(In fact, the seducer sees the world as his or her bedroom.) This attitude creates great seductive momentum, and with each seduction you gain experience and practice. One social or sexual seduction makes the next one easier, your confidence growing and making you more alluring. People are drawn to you in greater numbers as the seducer’s aura descends upon you.

Seducers have a warrior’s outlook on life. They see each person as a kind of walled castle to which they are laying siege. Seduction is a process of penetration: initially penetrating the target’s mind, their first point of defense. Once seducers have penetrated the mind, making the target fantasize about them, it is easy to lower resistance and create physical surrender. Seducers do not improvise; they do not leave this process to chance. Like any good general, they plan and strategize, aiming at the target’s particular weaknesses.

The main obstacle to becoming a seducer is this foolish prejudice we have of seeing love and romance as some kind of sacred, magical realm where things just fall into place, if they are meant to. This might seem romantic and quaint, but it is really just a cover for our laziness. What will seduce a person is the effort we expend on their behalf, showing how much we care, how much they are worth. Leaving things to chance is a recipe for disaster, and reveals that we do not take love and romance very seriously. It was the effort Casanova expended, the artfulness he applied to each affair that made him so devilishly seductive.
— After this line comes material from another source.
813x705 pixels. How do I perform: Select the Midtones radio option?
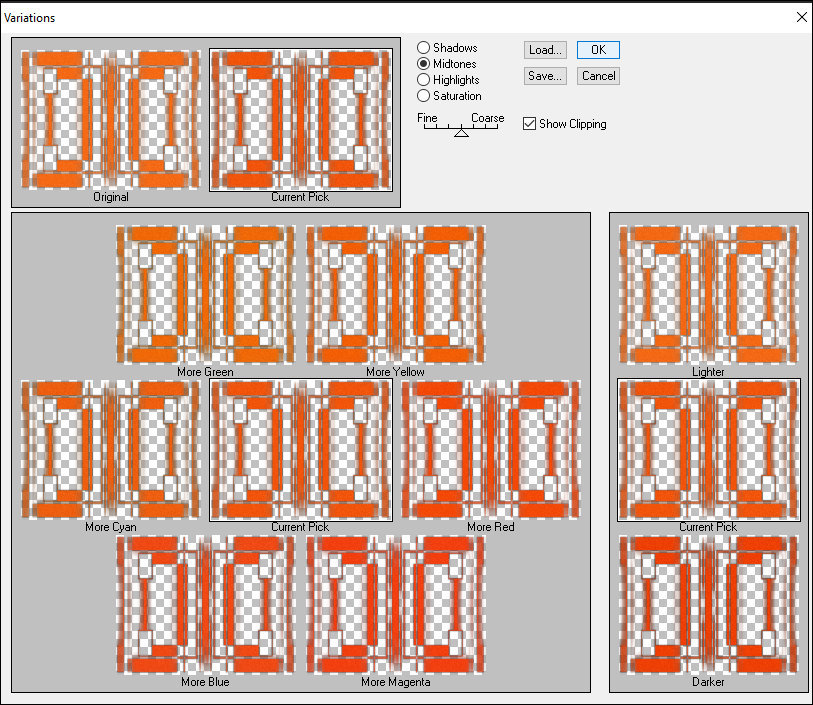(424, 64)
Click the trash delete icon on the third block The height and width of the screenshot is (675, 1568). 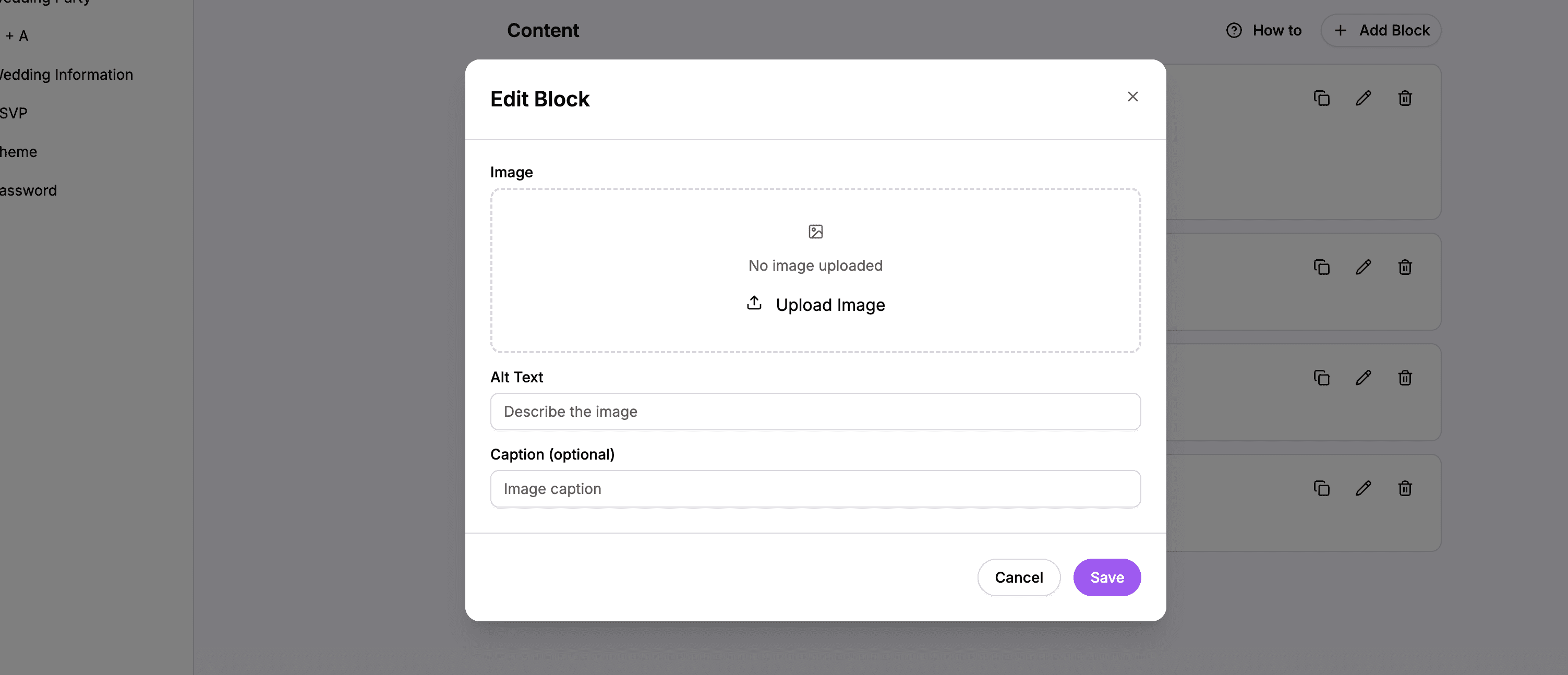1405,377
Falling in love is a matter not of magic but of psychology. Once you understand your target’s psychology, and strategize to suit it, you will be better able to cast a “magical” spell. A seducer sees love not as sacred but as warfare, where all is fair.

Seducers are never self-absorbed. Their gaze is directed outward, not inward. When they meet someone their first move is to get inside that person’s skin, to see the world through their eyes. The reasons for this are several. First, self-absorption is a sign of insecurity; it is anti-seductive. Everyone has insecurities, but seducers manage to ignore them, finding therapy for moments of self-doubt by being absorbed in the world. This gives them a buoyant spirit—we want to be around them. Second, getting into someone’s skin, imagining what it is like to be them, helps the seducer gather valuable information, learn what makes that person tick, what will make them lose their ability to think straight and fall into a trap. Armed with such information, they can provide focused and individualized attention—a rare commodity in a world in which most people see us only from behind the screen of their own prejudices. Getting into the targets’ skin is the first important tactical move in the war of penetration.

The disaffection, neurosis, anguish and frustration encountered by psychoanalysis comes no doubt from being unable to love or to be loved, from being unable to give or take pleasure, but the radical disenchantment comes from seduction and its failure. Only those who lie completely outside seduction are ill, even if they remain fully capable of loving and making love. Psychoanalysis believes it treats the disorder of sex and desire, but in reality it is dealing with the disorders of seduction. . . . The most serious deficiencies always concern charm and not pleasure, enchantment and not some vital or sexual satisfaction.

—JEAN BAUDRILLARD. SEDUCTION

 

 

Whatever is done from love always occurs beyond good and evil.

—FRIEDRICH NIETZSCHE, BEYOND GOOD AND EVIL, TRANLATED BY WALTER KAUFMANN

 

Seducers see themselves as providers of pleasure, like bees that gather pollen from some flowers and deliver it to others. As children we mostly devoted our lives to play and pleasure. Adults often have feelings of being cut off from this paradise, of being weighed down by responsibilities.